Bien que le Canada mène plusieurs enquêtes nationales (le Recensement, l'Enquête sociale générale et l'Enquête longitudinale nationale sur les enfants et les jeunes [ELNEJ], etc.) dans le but de recueillir des données sur les familles, aucune de ces enquêtes d'envergure ne recueille les données concernant directement le déménagement des parents. Par exemple, nous ne savons pas à quelle fréquence les gens déménagent et nous ne pouvons déterminer si les déménagements sont directement liés à l'échec de la relation. Bien que les données du Recensement fournissent des renseignements autant sur l'état matrimonial que sur la mobilité, les données sont corrélationnelles, et il est donc impossible de déterminer si le déménagement résulte d'un divorce ou d'une séparation.
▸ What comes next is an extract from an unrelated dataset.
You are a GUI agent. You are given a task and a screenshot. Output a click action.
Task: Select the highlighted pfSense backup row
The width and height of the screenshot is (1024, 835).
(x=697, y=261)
Certaines données du Recensement concernant les personnes qui immigrent au Canada sont accessibles, mais aucune n'existe sur celles qui quittent le pays. Afin de corriger cette lacune, des questions pourraient être ajoutées aux enquêtes nationales actuelles afin de recueillir des données liées spécifiquement à la mobilité des personnes après l'échec d'une relation.
Le manque d'information relative aux répercussions sur les enfants du déménagement des parents est aussi une lacune importante, surtout au Canada. Idéalement, la recherche dans ce domaine devrait recueillir des données des parents et des enfants et devrait être conçue de manière longitudinale. Certaines des études internationales présentées au deuxième chapitre offrent de bons exemples de recherche en sciences sociales et soulignent les facteurs qui doivent être étudiés lorsqu'on mène des recherches dans ce domaine. À titre d'exemple, l'étude de Norford et de Medway (2002) sur des élèves américains de l'école secondaire offrait de l'information sur la fréquence des déménagements ainsi que les motifs principaux des déménagements et a recueilli les données des élèves et d'un échantillon de leurs mères. Toutefois, l'étude n'a pas tenu compte de la distance du déménagement ni de la nature de la relation des élèves avec les parents qui ne déménageaient pas.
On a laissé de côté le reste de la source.